Los bravos de Videla comieron en silencio. Apenas si por algunos aislados comentarios se enteró Jorgelina del retorno de Gerónimo. Montoya había pues cumplido con los deseos de María. Sin saber por qué la noticia la disgustó. La devoción de María resultaba para ella sin sentido. Ella tenía del amor y de la entrega una idea truculenta, bastante confusa, pero siempre exaltada. Para Jorgelina el amor era tomar, no dar. Del banquete de la vida únicamente le habían ofrecido los desperdicios y si quería algo más tendría que arrebatárselo a sus poseedores.

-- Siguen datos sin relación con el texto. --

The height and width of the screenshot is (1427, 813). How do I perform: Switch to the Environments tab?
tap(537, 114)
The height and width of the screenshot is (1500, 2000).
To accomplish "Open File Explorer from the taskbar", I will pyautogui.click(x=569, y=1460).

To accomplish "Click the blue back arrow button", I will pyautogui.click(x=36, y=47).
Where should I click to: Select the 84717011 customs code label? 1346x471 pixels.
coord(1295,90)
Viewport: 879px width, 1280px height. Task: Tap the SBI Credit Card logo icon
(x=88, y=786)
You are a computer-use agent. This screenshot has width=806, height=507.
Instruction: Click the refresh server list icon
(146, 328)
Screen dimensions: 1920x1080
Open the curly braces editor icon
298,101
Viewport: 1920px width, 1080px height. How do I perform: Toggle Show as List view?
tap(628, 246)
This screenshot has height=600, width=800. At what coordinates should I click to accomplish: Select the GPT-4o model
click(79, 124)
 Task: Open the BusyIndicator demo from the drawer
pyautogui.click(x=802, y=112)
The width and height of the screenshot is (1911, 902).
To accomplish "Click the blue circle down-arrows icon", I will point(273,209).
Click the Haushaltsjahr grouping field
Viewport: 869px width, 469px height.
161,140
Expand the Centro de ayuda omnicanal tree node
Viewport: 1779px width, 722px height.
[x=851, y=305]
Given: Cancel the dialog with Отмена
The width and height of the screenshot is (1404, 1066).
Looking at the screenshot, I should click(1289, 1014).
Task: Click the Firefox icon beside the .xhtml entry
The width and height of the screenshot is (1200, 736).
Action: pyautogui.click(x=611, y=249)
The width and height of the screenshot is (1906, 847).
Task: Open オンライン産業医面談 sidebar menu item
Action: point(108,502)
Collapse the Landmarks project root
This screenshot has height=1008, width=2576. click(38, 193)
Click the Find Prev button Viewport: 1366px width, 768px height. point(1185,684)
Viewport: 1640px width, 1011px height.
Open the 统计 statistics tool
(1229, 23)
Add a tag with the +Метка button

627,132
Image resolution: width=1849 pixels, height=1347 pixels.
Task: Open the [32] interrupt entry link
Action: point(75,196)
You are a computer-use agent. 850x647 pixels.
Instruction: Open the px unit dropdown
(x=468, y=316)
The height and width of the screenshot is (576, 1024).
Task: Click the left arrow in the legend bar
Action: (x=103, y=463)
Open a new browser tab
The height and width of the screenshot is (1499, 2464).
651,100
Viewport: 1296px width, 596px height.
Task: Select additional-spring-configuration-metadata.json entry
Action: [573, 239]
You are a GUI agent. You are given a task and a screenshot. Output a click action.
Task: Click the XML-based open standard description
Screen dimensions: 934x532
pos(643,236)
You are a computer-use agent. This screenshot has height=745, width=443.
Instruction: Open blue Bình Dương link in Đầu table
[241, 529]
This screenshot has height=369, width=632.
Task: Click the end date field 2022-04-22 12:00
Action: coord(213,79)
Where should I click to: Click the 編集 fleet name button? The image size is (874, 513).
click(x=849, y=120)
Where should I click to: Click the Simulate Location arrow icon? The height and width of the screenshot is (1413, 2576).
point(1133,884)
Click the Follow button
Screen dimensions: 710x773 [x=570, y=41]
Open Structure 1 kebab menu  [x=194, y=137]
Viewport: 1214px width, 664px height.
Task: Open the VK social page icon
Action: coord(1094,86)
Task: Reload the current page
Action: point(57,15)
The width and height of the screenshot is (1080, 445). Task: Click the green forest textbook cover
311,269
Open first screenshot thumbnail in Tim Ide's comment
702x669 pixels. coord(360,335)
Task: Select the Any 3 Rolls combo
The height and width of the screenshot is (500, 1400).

Después de comer, Ramón, Camperutti y Jones se metieron en su pieza. El capataz se recostó en la galería.
Se demoró largo rato hurgándose los dientes con un palillo. Canturreaba una cueca de moda. Su mirada cachacienta parecía recorrer el claro ocupado por el campamento, los árboles que lo rodeaban y la ladera de los cerros que se entreveían como un telón lejano, pero una y otra vez se detenían sus ojos en la figura de Jorgelina, atareada en ordenar los escasos cacharros.
Un tábano vino a detenerse sobre su pierna y él, con un rápido manotazo lo aplastó. El sonido se agrandó en el silencio de la siesta. Jorgelina se detuvo sobresaltada. Videla la llamó.
– Acércate.
La muchacha vino hacia él, bastante segura de sí misma.
– ¿Cuántos años tenes?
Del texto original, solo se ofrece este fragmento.